Há registros da atividade do bordado em 714 municípios mineiros e outras 44 cidades produzem artesanato em renda. São ofícios que alcançam quase 89% do estado, segundo o Instituto Brasileiro de Geografia e Estatística (IBGE).
Renovação
Com 200 anos de história da tecelagem artesanal, Resende Costa, na região do Campos das Vertentes, também experimenta novos caminhos para as vendas e amplia mercados para a produção que transformou a cidade, neste ano, na Capital Mineira do Artesanato Têxtil. O comércio on-line e a atração de novos clientes pelos atacadistas são algumas das saídas encontradas nesses novos tempos da atividade.
Experiente na produção e dona de uma das 80 lojas instaladas no município, Andréia da Silva Resende Santos acredita ter vencido a turbulência, após ter recontratado os quatro trabalhadores que demitiu no ano passado e ter aberto mais três vagas. “Antes da pandemia, tinha apenas um celular, agora tenho quatro, pois há muitos pedidos. Se não for assim, não dou conta de atender todo mundo,”diz.
As vendas digitas têm sido fundamentais na recuperação do negócio do artesanato, um dos segmentos da chamada economia criativa que mais sofreram os efeitos da pandemia de COVID-19, de acordo com Amanda Guimarães, analista do Serviço de Apoio às Micro e Pequenas Empresas (Se- brae) de Minas Gerais. Pesquisa realizada pela instituição, de 27 de maio a 1º de junho último, mostrou que os pequenos negócios enfrentaram queda de 77% do faturamento quando comparado a um mês de comercialização considerada normal.
“O comércio digital veio para somar, reforçar a divulgação dos produtos artesanais, mas não exclui o modelo presencial e nem o substitui”, afirma Amanda Guimarães. O Sebrae Minas tem apoiado o setor com oferta de cursos de capacitação digital, de marketing e vendas. As feiras virtuais têm ajudado os artesãos, mas nunca serão a principal via de comércio do setor, como observa Tânia Machado, que comanda a organização não governamental Instituto Centro Cape, responsável pela organização da tradicional Feira Nacional de Artesanato (FNA).

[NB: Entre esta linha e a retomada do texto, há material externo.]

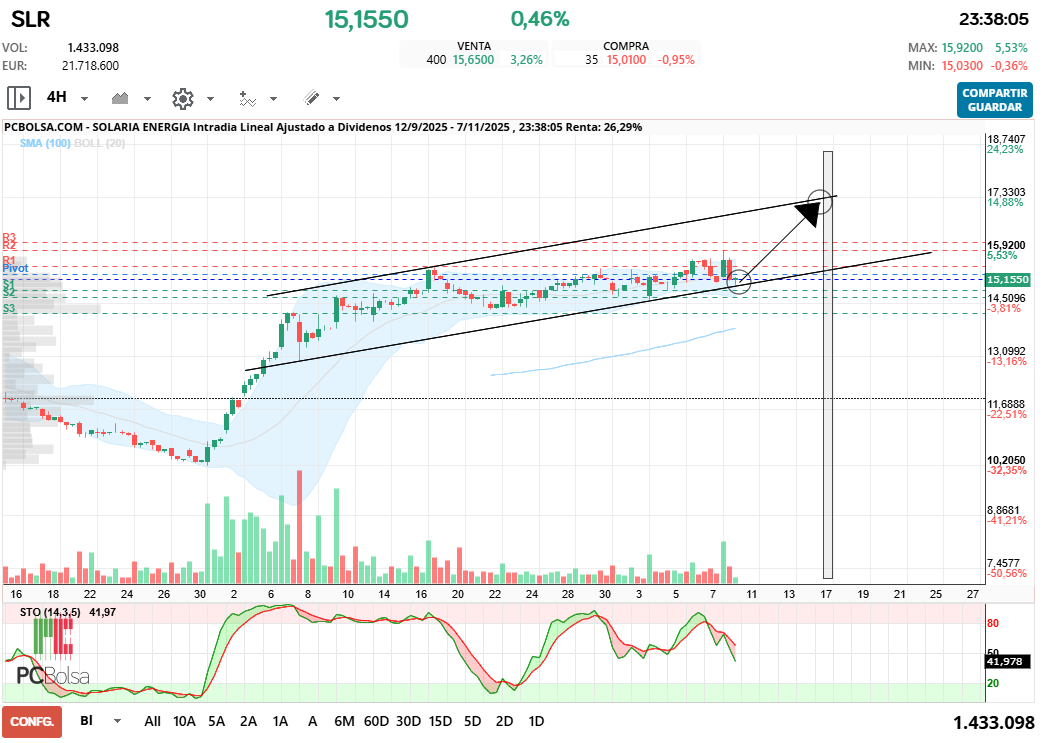Click the sidebar panel toggle icon
The height and width of the screenshot is (743, 1048).
coord(18,98)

“O consumidor tem de se identificar com o produto, conhecer a sua história e se emocionar. Isso se dá por meio das feiras, dos eventos e do turismo”, enfatiza. A 32ª edição da FNA será realizada, com protocolos sanitários e versão on-line, de 7 a 12 dezembro no Centro de Convenções Expominas, em BH.
Encomendas
Conhecidos pela expressividade do artesanato em madeira de Minas Gerais, na Vila Carassa, em Prados, e no distrito Vitoriano Veloso, chamado de Bichinho, esculturas de animais, imagens de santos, oratórios, objetos utilitários e peças decorativas voltaram a receber admiradores, com o retorno do turismo. Cerca de 3 mil pessoas, 30% dos moradores, estão ligadas direta e indiretamente à atividade criativa.
À reportagem do EM, que recebeu em seu ateliê, o artesão João Julião, sobrenome que ganhou fama nessa arte, diz ter passado pelos piores momentos da pandemia de COVID-19 sem parar de trabalhar. “Não tive folga e tenho encomendas para os próximos quatro meses. Vendi muito, principalmente, para São Paulo”, afirma.

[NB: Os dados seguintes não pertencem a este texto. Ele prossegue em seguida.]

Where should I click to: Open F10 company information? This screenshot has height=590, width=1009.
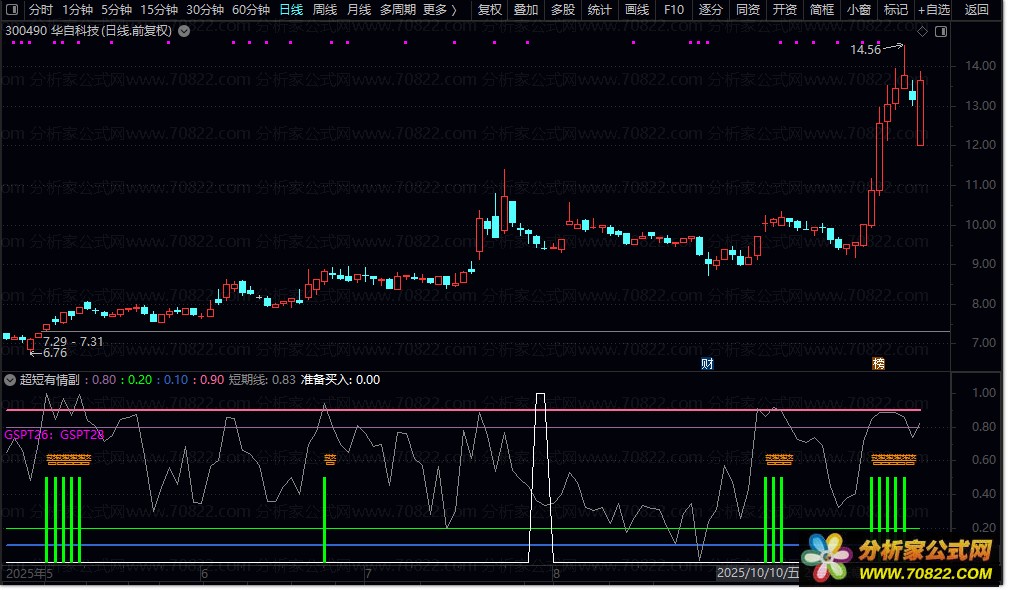674,10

Ainda enfrentando as perdas com o sumiço dos turistas, os produtores das panelas e esculturas em pedra-sabão dos municípios históricos de Congonhas, Mariana e Ouro Preto vivem incerteza. Na Cidade dos Profetas, o artesão Antônio Nascimento, de 72 anos, tem trabalhado para atender a encomendas, em ritmo lento, mas de recuperação. Em assistência aos artesãos de Cachoeira do Brumado, a Prefeitura de Mariana vai pagar o frete do transporte de matéria-prima buscada em Santa Bárbara e assumirá a limpeza dos locais de produção, que geram muitos resíduos.